The March 14 showing of Charlie Chaplin’s classic 1925 film The Gold Rush in Lexington, Kentucky, with musical accompaniment provided by the Lexington Philharmonic Orchestra, was a significant cultural event. It was perhaps the most important performance thus far in the Orchestra’s 2013-2014 season.
The film showing and musical performance met with a large and appreciative audience. The Lexington Philharmonic played to a packed house at Lexington’s Singletary Center for the Arts and received a lengthy standing ovation at the program’s end. One senses a real hunger for such rewarding cultural experiences. Audiences are not stupid, after all, and they do not simply “get what they deserve” when another empty Hollywood production is inflicted upon them. Presented with a film like The Gold Rush, and an artist with as much to say about the world as Charlie Chaplin, people respond.
Along with a reconstruction of the film, allowing audiences to see it as Chaplin (1889-1977) originally intended in 1925, the orchestra performed Chaplin’s own score for the work. The Academy Award-nominated music was composed by Chaplin in collaboration with musician Max Terr to accompany a 1942 rerelease of the film. At that time, Chaplin also recorded narration for the work, in an effort to help usher the silent film into the theaters of talking pictures. The original silent film, however, minus the narration, is superior and this is what was shown in Lexington.
Chaplin’s personality is unmistakable in the music. One finds in it the sentimentality and broad humor that can be both endearing and vibrant as well as an occasional hindrance in his work. But above all, something of real life emanates from this music. For all its manic twists and turns—from the slapstick sound effects of the percussion section to the tearful embraces between violins and cellos—the score on the whole proves deeply effecting. One embraces it, in the end, as one does a flawed but well-loved friend from the old days.
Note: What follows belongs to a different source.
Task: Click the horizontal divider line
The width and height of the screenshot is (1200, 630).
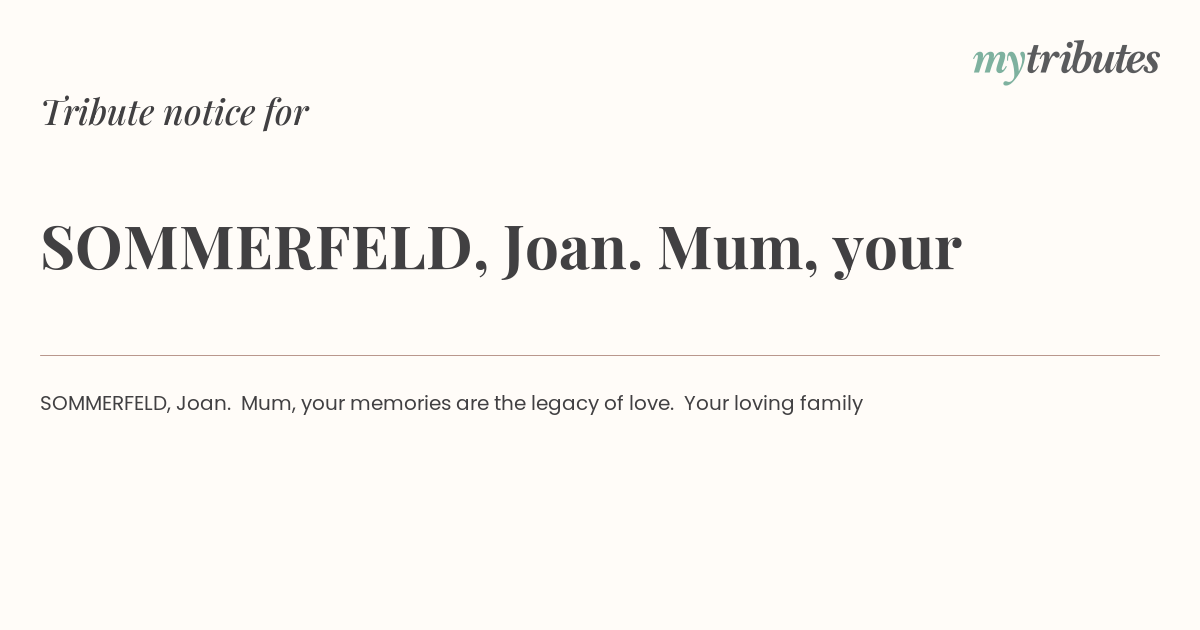Action: (x=600, y=355)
The film itself is remarkable. It tells the story of a lone prospector (Chaplin’s Little Tramp) who travels to the Yukon in the midst of the Gold Rush hoping to strike it rich. He soon finds himself trapped in a remote cabin with two other prospectors, during a terrible blizzard. The three nearly starve to death.
Later, Chaplin’s Tramp makes his way into a small town that has sprung up around the gold mining craze. Here, he falls in love with a girl, Georgia (played by Georgia Hale), who first doesn’t know he’s alive and then treats him cruelly once she does. He believes all along that she loves him.
As the film progresses, Chaplin’s Tramp proves his worth and Georgia lets go of her class prejudice and sees him for who he really is.
The early scenes in the hungry cabin are justly famous and a scene in which Chaplin and fellow prospector Big Jim (Mack Swain) eat one of Chaplin’s shoes in order to survive is perhaps one of the most famous sequences in film history.
A scene in which the two other prospectors grapple over control of a shotgun, which always seems to find itself pointing at Chaplin’s character no matter how hard he runs and hides trying to avoid it, is tremendously funny.
More than these early comedic sequences, however, which become a kind of cartoon by the end, the later scenes in town are even more powerful and tend to stay with one longer. This is the real heart of the film. It is a great comedy, but even more so, a moving dramatic film.
The sequence in which Chaplin first enters the town lodge, where people dance and drink and spend more money than he can imagine, is extraordinary. He is the outsider, poor and alone, totally invisible to the popular Georgia. When she finally notices him and offers to dance with him, it is only to humiliate a more popular suitor. These scenes, in which class differences are so keenly felt, are a wonderfully navigated journey.
Chaplin’s character eventually leaves the hall feeling more confident and believing he has been permitted entry into this appealing new world. But how solid is the ground he’s standing on? And just what kind of world is it anyway? One will see as the film goes on.
The Lexington Philharmonic faced a real challenge in attempting to remain in sync with the film playing out on the screen above their heads. This was most difficult when the orchestra was tasked with providing comedic sound effects. At times, a snare drum rang out too late, just missing the cue of a gunshot on the screen.
As the film went on, the orchestra was surer and the music blended seamlessly with the action. By the time they arrived at the famous dance Chaplin performs at a dinner table with two bread rolls—which is pure magic—images combined with such force to draw out the most vigorous round of applause from the audience immediately after the dance ended.
While the performance itself was ultimately satisfying, one regrets there was not some kind of introduction of the film itself from the stage that might have provided a sense of Chaplin the artist for those in the audience. “I’ve never seen a Chaplin film before,” was something one could often overhear passing through the halls of the auditorium before the film began. A critical appraisal of his work and its significance would have been useful.
One can certainly encourage audiences to further explore Chaplin’s filmography. He is an essential figure and one whose particular themes and preoccupations hold special relevance for us today.